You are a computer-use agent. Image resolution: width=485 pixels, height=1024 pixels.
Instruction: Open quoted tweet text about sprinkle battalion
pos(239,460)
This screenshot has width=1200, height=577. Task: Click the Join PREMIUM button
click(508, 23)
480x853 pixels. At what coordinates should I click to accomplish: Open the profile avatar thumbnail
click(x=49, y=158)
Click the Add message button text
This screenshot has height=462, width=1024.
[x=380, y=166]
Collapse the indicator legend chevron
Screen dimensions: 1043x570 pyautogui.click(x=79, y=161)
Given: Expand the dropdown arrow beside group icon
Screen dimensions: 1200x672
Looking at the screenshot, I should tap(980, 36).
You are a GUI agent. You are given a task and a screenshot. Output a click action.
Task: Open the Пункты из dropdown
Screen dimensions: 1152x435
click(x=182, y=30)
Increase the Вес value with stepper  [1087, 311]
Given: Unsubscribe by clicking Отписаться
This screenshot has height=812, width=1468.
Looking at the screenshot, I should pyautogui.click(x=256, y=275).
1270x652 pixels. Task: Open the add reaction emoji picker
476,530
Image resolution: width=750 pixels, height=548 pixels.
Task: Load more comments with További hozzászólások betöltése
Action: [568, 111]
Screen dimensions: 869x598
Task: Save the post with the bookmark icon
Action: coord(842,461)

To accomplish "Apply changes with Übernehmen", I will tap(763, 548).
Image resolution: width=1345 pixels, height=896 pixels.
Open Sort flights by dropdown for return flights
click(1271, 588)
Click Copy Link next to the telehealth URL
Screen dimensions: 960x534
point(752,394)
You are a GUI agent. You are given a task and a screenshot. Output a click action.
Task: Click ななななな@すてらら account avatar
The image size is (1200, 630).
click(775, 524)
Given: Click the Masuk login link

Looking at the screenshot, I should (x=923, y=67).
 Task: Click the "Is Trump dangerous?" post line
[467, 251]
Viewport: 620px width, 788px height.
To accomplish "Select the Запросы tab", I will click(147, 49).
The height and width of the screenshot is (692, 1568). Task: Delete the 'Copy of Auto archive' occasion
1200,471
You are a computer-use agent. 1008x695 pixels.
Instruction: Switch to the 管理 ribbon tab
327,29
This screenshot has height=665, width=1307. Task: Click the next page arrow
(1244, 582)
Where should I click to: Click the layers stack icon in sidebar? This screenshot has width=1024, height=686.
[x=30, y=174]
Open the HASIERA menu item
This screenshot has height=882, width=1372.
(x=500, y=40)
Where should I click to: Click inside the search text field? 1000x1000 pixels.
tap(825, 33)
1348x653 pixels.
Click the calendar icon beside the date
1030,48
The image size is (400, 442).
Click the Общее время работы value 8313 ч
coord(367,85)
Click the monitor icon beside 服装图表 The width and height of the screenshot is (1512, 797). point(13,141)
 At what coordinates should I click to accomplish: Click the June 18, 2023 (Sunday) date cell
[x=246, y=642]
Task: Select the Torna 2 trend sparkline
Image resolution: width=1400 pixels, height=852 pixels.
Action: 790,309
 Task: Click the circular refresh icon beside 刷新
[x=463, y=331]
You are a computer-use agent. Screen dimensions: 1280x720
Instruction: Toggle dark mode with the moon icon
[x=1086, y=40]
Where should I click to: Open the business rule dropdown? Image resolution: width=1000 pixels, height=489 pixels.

**INSTRUCTIONS TO FOLLOW:**
Restate all of the entries exactly, please.

**OUTPUT OF THE TASK:**
You are a computer-use agent. Image resolution: width=485 pixels, height=1024 pixels.
Instruction: Open quoted tweet text about sprinkle battalion
pos(239,460)
This screenshot has width=1200, height=577. Task: Click the Join PREMIUM button
click(508, 23)
480x853 pixels. At what coordinates should I click to accomplish: Open the profile avatar thumbnail
click(x=49, y=158)
Click the Add message button text
This screenshot has height=462, width=1024.
[x=380, y=166]
Collapse the indicator legend chevron
Screen dimensions: 1043x570 pyautogui.click(x=79, y=161)
Given: Expand the dropdown arrow beside group icon
Screen dimensions: 1200x672
Looking at the screenshot, I should tap(980, 36).
You are a GUI agent. You are given a task and a screenshot. Output a click action.
Task: Open the Пункты из dropdown
Screen dimensions: 1152x435
click(x=182, y=30)
Increase the Вес value with stepper  [1087, 311]
Given: Unsubscribe by clicking Отписаться
This screenshot has height=812, width=1468.
Looking at the screenshot, I should pyautogui.click(x=256, y=275).
1270x652 pixels. Task: Open the add reaction emoji picker
476,530
Image resolution: width=750 pixels, height=548 pixels.
Task: Load more comments with További hozzászólások betöltése
Action: [568, 111]
Screen dimensions: 869x598
Task: Save the post with the bookmark icon
Action: coord(842,461)

To accomplish "Apply changes with Übernehmen", I will tap(763, 548).
Image resolution: width=1345 pixels, height=896 pixels.
Open Sort flights by dropdown for return flights
click(1271, 588)
Click Copy Link next to the telehealth URL
Screen dimensions: 960x534
point(752,394)
You are a GUI agent. You are given a task and a screenshot. Output a click action.
Task: Click ななななな@すてらら account avatar
The image size is (1200, 630).
click(775, 524)
Given: Click the Masuk login link

Looking at the screenshot, I should (x=923, y=67).
 Task: Click the "Is Trump dangerous?" post line
[467, 251]
Viewport: 620px width, 788px height.
To accomplish "Select the Запросы tab", I will click(147, 49).
The height and width of the screenshot is (692, 1568). Task: Delete the 'Copy of Auto archive' occasion
1200,471
You are a computer-use agent. 1008x695 pixels.
Instruction: Switch to the 管理 ribbon tab
327,29
This screenshot has height=665, width=1307. Task: Click the next page arrow
(1244, 582)
Where should I click to: Click the layers stack icon in sidebar? This screenshot has width=1024, height=686.
[x=30, y=174]
Open the HASIERA menu item
This screenshot has height=882, width=1372.
(x=500, y=40)
Where should I click to: Click inside the search text field? 1000x1000 pixels.
tap(825, 33)
1348x653 pixels.
Click the calendar icon beside the date
1030,48
The image size is (400, 442).
Click the Общее время работы value 8313 ч
coord(367,85)
Click the monitor icon beside 服装图表 The width and height of the screenshot is (1512, 797). point(13,141)
 At what coordinates should I click to accomplish: Click the June 18, 2023 (Sunday) date cell
[x=246, y=642]
Task: Select the Torna 2 trend sparkline
Image resolution: width=1400 pixels, height=852 pixels.
Action: 790,309
 Task: Click the circular refresh icon beside 刷新
[x=463, y=331]
You are a computer-use agent. Screen dimensions: 1280x720
Instruction: Toggle dark mode with the moon icon
[x=1086, y=40]
Where should I click to: Open the business rule dropdown? Image resolution: width=1000 pixels, height=489 pixels.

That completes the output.